Segment Open
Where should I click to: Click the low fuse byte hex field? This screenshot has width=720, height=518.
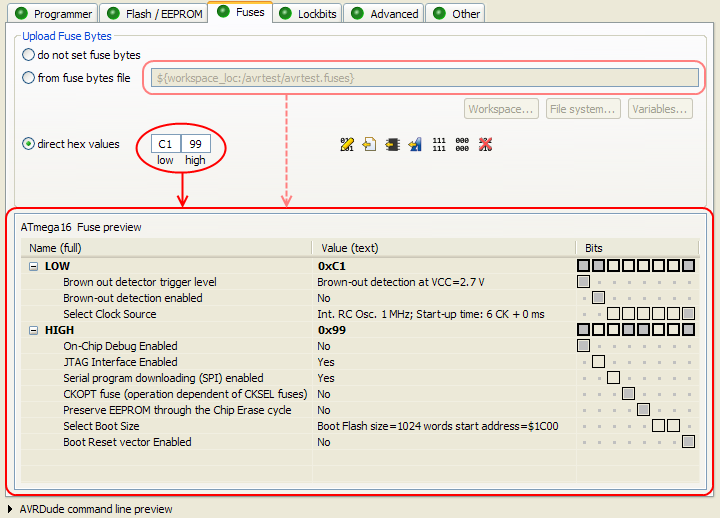pyautogui.click(x=166, y=145)
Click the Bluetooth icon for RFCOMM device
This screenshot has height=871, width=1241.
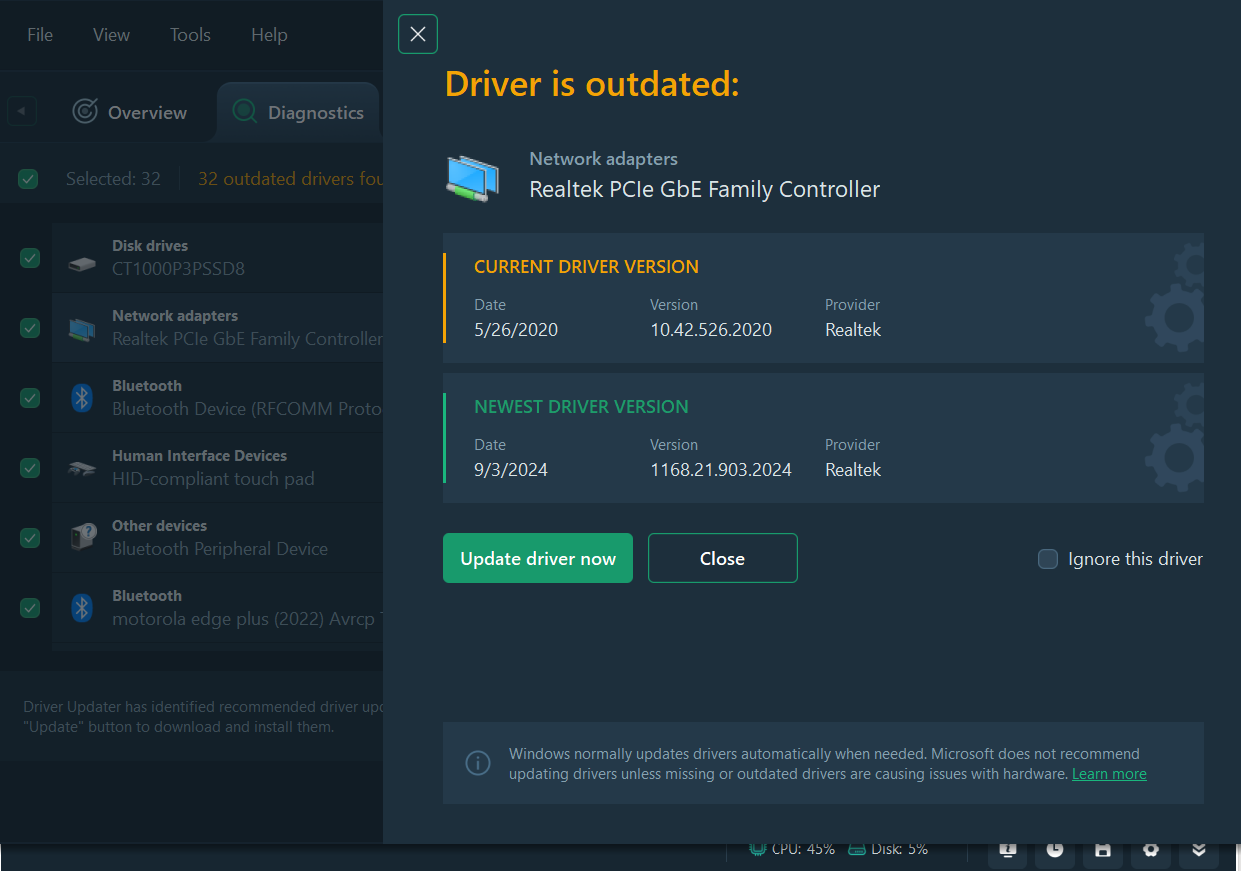coord(82,398)
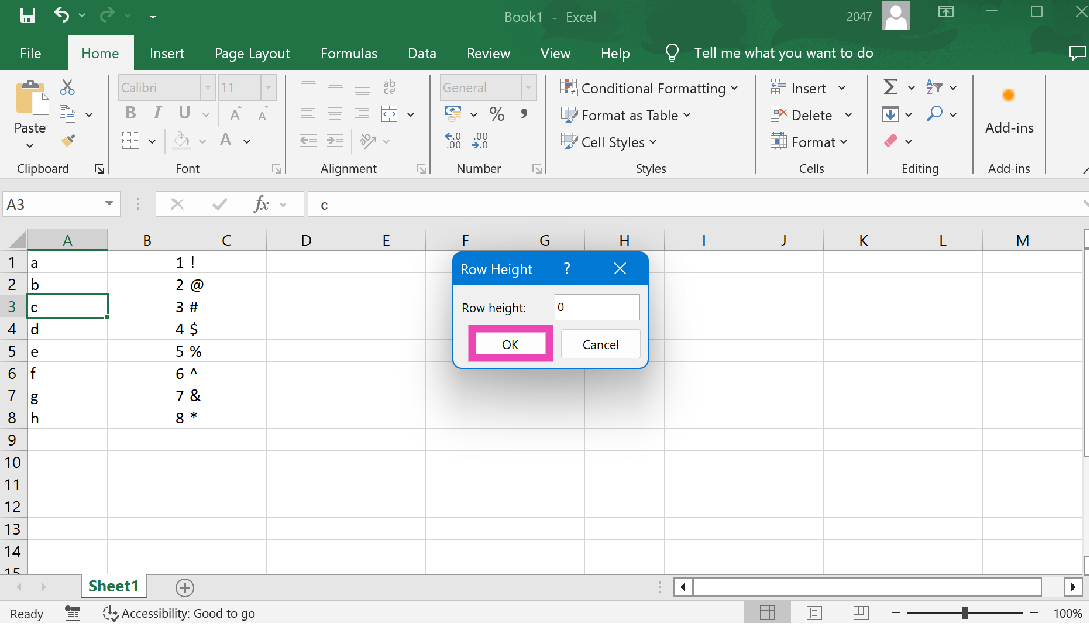1089x628 pixels.
Task: Click the zoom slider handle
Action: click(x=964, y=613)
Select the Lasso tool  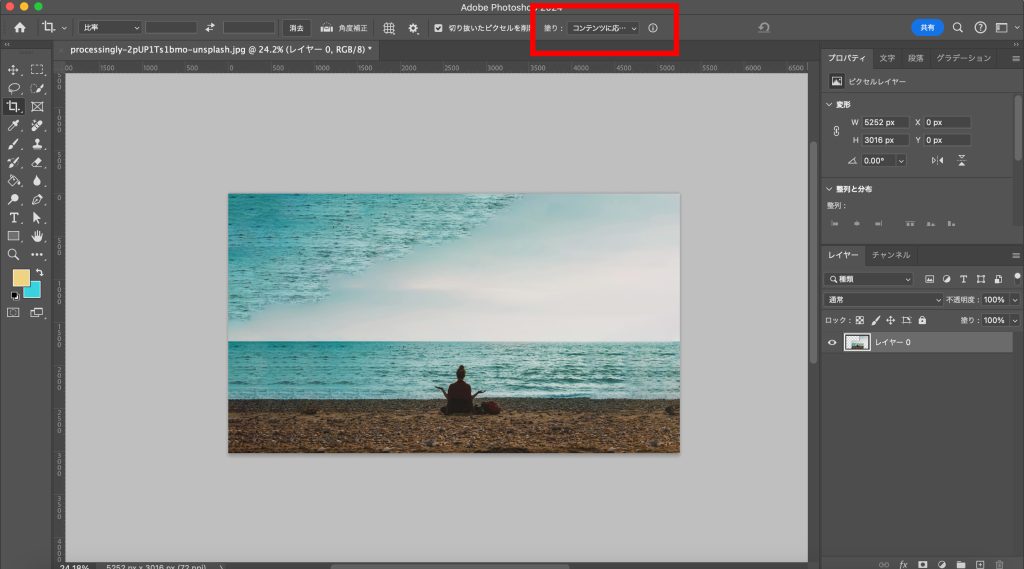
Segment Closed
* EXERCISE BRIEF:
With the images removed, write out all of the material above exactly.

* ANSWER SPACE:
Where should I click to: Click the low fuse byte hex field? This screenshot has width=720, height=518.
pyautogui.click(x=166, y=145)
Click the Bluetooth icon for RFCOMM device
This screenshot has height=871, width=1241.
coord(82,398)
1089x628 pixels.
Task: Click the zoom slider handle
Action: click(x=964, y=613)
Select the Lasso tool  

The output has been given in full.